Para os policiais, que muitas vezes trabalham em condições de alta pressão, com recursos limitados, a sensação de impotência diante dessas decisões é angustiante. Eles relatam que, em muitos casos, criminosos já conhecidos são presos diversas vezes, mas logo retornam às ruas, sem sofrerem qualquer consequência legal significativa. Esse ciclo gera um sentimento de frustração não só para as forças de segurança, mas também para a população, que vê o sistema penal como ineficaz para conter a criminalidade.
A decisão de soltar os criminosos também levanta questões sobre a percepção da justiça pelos próprios infratores. Quando um criminoso é liberado por conta do valor “insignificante” do furto, a mensagem que se transmite é a de que pequenos crimes não são punidos, o que pode acabar incentivando ainda mais esse tipo de comportamento. A falta de uma punição efetiva leva à sensação de que esses delitos não têm consequências reais, estimulando a prática repetida de crimes considerados “menores”, mas que somados têm um efeito devastador para a sociedade.
Além disso, decisões como essa acabam desmoralizando o trabalho das forças policiais. A sensação é de que todo o esforço empenhado em capturar os criminosos acaba sendo em vão. O trabalho de investigação, prisão em flagrante e elaboração de relatórios é desprezado quando os infratores são libertados pouco tempo depois, muitas vezes sem sequer passarem por uma audiência de custódia. Os próprios policiais relatam que, ao verem o mesmo indivíduo sendo preso repetidas vezes, perdem a confiança no sistema de justiça e se sentem desvalorizados em sua função de proteger a sociedade.
Outro ponto que merece destaque é o impacto psicológico dessas decisões na tropa. A rotina de um policial já é, por si só, desgastante, com jornadas longas, confrontos com criminosos e a pressão constante de garantir a segurança pública. Quando esse trabalho é constantemente anulado por decisões que, aos olhos deles, promovem a impunidade, o desânimo toma conta. Isso pode resultar em menor motivação, maior rotatividade de policiais e até aumento de casos de estresse e problemas emocionais dentro da corporação.
Em suma, o princípio da insignificância, quando aplicado de maneira descontextualizada, pode se tornar um grave obstáculo para o combate à criminalidade. Embora tenha sua base jurídica bem fundamentada, é preciso repensar sua aplicação em casos como o furto de fios de energia, que embora tenha valor econômico baixo, causa prejuízos significativos à sociedade. Mais do que nunca, é necessário equilibrar a proteção dos direitos individuais com a garantia da segurança pública, de forma que os esforços das forças de segurança não sejam anulados por decisões que apenas incentivam a reincidência de crimes.

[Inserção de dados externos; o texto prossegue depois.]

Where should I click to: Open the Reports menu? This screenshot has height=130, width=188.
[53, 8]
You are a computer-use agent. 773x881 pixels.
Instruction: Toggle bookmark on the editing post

A população, especialmente a que vive em áreas mais vulneráveis, espera que o sistema de justiça seja um aliado na luta contra a criminalidade, e não uma barreira para o trabalho da polícia. Caso contrário, o ciclo de impunidade se perpetua, e quem sofre as consequências são os cidadãos honestos que, além de viverem com medo, pagam o preço dos danos causados pela criminalidade desenfreada.